How jaded are you when it comes to school reform / transformation efforts, particularly when it comes to educational technology? Thursday President Obama proposed a cut in 2009-2010 EETT funding (the TitleIID, Enhancing Education through Technology program) from $269 million to $100 million. Hillary Goldman is surprised, quoting the joint ISTE / COSN / SIIA / SETDA press release:

“During the past several months, the Obama Administration has outlined a vision of educational innovation and improvement to enable our nation’s children to compete in the global economy. But today’s budget proposal falls far short of the targeted investments needed to ensure all students have the modernized classrooms and technology-rich instruction needed to achieve this vision.”
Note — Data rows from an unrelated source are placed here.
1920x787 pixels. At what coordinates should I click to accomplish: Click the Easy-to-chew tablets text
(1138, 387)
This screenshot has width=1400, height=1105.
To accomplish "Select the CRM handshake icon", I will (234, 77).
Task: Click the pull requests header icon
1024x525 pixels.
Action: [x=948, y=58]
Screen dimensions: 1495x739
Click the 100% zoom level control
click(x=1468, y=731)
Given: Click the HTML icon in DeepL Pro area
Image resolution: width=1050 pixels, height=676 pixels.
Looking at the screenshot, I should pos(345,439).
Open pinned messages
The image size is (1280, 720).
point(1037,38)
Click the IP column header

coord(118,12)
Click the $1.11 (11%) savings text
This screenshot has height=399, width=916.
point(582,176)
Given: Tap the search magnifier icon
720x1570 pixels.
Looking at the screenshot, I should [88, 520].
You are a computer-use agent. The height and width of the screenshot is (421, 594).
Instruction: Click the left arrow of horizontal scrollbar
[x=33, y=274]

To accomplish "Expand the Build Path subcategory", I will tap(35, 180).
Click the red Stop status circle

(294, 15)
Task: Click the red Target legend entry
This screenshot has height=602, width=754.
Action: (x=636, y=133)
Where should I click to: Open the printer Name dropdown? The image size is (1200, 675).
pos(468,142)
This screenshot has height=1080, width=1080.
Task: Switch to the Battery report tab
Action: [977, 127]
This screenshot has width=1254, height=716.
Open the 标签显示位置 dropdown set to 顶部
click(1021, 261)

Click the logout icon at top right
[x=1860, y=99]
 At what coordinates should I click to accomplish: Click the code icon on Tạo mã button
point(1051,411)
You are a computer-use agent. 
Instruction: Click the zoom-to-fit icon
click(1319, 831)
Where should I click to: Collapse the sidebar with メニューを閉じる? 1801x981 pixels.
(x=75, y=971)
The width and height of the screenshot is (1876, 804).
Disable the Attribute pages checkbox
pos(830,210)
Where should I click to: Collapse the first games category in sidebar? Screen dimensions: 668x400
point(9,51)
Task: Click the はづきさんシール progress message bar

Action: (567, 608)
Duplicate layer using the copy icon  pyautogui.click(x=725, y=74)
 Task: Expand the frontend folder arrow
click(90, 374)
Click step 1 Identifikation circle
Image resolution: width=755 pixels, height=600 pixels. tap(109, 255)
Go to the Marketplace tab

I supported President Obama in his campaign and still support his work leading our country, but I have been EXCEEDINGLY disappointed by the total LACK of leadership he’s provided (along with his cabinet) when it comes to the causes of educational transformation and specifically 21st century skills. All the rhetoric I’ve read and heard from the Obama administration when it comes to education sounds like “more of the same” that we got from GWB and NCLB. I’ve had and continue to maintain a very contrary view to that vision. Unfortunately, it does not appear President Obama does… Yet. (I’m not giving up hope!)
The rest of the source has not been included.